Task to complete
Rewrite the data from the line containing "The image size is (1316, 914)." through the line containing "Action: click(320, 306)", with "dropdown" replaced by "drop-down list" and all else unchanged.
— Begin Given data —
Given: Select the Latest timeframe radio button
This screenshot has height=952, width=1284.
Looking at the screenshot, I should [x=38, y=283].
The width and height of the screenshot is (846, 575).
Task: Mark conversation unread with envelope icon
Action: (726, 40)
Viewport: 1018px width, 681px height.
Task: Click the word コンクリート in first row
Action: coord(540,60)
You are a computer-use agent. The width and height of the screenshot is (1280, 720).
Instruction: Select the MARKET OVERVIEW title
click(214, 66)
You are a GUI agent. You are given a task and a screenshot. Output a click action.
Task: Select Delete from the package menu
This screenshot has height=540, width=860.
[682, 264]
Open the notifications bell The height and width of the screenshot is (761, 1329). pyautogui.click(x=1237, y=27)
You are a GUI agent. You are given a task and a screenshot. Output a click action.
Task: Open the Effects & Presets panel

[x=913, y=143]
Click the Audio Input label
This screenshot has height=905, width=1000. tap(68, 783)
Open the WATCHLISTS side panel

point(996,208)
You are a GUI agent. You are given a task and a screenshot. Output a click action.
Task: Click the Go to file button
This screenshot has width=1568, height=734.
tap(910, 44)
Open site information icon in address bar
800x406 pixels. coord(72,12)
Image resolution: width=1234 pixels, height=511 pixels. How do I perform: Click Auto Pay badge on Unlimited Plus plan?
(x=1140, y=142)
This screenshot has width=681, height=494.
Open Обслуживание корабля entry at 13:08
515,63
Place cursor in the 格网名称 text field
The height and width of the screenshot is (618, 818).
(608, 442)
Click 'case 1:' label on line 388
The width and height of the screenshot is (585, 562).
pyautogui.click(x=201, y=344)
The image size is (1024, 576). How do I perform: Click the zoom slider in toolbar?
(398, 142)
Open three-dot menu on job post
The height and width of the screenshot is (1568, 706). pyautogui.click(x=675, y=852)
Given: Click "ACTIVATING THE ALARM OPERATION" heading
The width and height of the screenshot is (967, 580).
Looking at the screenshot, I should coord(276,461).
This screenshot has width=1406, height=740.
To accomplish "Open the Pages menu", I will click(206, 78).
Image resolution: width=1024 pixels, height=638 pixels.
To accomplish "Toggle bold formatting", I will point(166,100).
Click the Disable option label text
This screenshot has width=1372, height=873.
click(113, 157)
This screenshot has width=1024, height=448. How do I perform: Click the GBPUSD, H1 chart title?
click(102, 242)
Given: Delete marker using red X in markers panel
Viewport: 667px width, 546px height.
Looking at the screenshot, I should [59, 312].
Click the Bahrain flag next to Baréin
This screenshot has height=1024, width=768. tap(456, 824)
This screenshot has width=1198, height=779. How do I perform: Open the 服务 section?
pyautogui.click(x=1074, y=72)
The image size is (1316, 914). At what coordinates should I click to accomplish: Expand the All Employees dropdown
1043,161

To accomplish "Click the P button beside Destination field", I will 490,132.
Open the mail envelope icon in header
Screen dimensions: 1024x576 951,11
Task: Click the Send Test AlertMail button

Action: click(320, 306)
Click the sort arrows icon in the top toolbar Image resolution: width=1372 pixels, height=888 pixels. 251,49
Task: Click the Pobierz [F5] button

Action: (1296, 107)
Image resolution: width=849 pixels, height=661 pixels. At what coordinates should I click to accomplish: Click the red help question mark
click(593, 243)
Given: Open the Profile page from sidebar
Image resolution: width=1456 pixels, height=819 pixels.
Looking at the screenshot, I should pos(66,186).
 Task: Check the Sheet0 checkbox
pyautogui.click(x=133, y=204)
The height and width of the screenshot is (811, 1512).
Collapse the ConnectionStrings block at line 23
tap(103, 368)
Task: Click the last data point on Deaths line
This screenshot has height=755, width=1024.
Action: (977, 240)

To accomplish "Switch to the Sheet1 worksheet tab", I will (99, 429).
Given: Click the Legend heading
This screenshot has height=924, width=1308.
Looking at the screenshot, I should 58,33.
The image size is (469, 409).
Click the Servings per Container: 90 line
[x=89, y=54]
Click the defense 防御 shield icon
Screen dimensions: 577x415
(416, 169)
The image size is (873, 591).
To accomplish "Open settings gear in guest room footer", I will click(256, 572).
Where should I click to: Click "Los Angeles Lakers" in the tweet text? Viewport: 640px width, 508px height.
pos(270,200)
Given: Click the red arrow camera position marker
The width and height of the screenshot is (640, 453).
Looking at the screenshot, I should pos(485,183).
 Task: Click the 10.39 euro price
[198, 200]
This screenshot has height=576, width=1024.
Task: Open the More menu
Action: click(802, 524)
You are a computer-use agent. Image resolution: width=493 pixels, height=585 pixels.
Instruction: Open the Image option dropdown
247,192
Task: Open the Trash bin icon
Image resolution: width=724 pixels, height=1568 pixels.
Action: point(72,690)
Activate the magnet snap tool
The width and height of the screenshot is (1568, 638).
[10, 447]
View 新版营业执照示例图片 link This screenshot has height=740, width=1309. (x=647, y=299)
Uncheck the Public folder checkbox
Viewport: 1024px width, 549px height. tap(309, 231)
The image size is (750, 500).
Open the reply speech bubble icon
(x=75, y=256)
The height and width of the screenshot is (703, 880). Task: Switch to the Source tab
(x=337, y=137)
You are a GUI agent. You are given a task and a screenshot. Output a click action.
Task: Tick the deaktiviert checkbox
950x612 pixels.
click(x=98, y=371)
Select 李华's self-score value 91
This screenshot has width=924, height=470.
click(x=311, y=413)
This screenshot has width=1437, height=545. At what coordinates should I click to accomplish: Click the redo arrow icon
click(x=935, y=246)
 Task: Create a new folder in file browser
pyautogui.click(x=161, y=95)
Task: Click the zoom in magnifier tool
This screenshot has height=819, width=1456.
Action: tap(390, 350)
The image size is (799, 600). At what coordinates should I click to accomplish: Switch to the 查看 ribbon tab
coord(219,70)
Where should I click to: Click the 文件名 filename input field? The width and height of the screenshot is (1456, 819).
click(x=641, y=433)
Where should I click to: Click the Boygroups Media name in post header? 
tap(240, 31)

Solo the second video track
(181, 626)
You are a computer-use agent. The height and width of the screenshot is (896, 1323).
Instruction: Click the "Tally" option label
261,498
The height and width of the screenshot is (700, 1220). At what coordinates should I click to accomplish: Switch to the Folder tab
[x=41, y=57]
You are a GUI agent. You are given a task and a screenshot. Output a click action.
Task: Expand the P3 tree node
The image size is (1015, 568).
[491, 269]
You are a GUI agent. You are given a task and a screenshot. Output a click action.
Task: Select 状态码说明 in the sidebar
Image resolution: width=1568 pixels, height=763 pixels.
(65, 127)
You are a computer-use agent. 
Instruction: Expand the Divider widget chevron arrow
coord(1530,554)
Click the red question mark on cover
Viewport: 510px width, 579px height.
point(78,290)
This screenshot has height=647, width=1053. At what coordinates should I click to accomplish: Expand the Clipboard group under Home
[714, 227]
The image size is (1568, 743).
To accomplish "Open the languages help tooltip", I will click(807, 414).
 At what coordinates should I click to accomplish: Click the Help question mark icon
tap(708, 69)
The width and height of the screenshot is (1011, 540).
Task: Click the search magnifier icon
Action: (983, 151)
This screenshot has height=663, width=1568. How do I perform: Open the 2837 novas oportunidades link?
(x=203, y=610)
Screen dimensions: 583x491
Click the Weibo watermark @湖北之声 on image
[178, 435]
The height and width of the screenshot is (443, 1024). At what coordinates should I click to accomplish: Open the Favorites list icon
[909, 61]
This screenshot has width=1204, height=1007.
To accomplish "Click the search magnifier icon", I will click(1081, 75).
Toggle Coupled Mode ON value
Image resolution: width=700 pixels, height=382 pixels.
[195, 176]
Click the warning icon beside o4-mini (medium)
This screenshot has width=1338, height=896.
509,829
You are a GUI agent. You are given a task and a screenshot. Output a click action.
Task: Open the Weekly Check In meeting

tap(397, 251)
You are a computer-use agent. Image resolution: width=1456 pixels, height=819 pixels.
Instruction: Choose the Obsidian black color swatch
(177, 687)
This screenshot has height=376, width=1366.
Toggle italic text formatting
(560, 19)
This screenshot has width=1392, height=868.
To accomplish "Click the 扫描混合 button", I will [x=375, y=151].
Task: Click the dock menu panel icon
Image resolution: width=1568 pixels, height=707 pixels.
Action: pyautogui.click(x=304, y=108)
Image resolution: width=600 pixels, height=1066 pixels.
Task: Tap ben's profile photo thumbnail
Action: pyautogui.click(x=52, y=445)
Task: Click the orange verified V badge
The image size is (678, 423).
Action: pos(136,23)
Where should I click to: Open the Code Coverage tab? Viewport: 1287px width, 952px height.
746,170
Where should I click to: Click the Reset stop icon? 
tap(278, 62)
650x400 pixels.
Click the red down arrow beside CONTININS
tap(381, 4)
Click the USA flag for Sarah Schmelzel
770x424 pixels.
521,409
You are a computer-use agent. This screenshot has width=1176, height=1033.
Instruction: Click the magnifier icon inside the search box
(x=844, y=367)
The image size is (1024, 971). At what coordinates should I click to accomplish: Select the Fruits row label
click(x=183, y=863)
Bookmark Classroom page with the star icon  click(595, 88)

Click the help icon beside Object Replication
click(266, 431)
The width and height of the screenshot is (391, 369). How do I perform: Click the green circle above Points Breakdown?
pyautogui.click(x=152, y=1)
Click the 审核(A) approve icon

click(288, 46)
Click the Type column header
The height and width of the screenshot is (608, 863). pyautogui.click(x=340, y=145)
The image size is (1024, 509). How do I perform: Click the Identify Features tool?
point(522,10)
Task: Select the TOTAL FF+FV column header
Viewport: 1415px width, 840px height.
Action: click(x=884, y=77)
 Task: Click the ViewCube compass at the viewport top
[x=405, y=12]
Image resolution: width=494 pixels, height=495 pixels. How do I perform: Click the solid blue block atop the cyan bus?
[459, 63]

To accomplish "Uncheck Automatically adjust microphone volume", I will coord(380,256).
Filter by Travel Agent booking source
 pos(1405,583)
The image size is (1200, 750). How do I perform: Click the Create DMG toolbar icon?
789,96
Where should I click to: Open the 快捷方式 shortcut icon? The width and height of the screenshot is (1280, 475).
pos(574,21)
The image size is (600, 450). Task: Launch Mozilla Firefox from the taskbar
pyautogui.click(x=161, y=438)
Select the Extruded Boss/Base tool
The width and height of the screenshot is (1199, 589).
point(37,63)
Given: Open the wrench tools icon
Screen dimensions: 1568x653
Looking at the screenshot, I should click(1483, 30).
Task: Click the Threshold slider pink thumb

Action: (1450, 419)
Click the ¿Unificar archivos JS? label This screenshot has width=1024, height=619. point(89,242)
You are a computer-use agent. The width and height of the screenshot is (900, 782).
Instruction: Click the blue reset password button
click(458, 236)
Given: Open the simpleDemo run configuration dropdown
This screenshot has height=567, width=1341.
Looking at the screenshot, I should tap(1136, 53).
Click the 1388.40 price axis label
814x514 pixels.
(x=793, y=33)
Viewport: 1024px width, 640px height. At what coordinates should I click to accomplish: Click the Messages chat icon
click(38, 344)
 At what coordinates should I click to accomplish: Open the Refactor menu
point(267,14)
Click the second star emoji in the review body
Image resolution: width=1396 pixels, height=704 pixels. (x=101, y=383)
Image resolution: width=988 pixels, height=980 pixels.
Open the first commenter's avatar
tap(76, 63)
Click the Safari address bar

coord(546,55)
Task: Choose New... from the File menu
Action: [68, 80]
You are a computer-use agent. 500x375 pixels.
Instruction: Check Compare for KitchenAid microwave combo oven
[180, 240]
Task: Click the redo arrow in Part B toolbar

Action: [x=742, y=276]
— End Given data —
Exercise response
The image size is (1316, 914). At what coordinates should I click to accomplish: Expand the All Employees drop-down list
1043,161

To accomplish "Click the P button beside Destination field", I will 490,132.
Open the mail envelope icon in header
Screen dimensions: 1024x576 951,11
Task: Click the Send Test AlertMail button

Action: click(320, 306)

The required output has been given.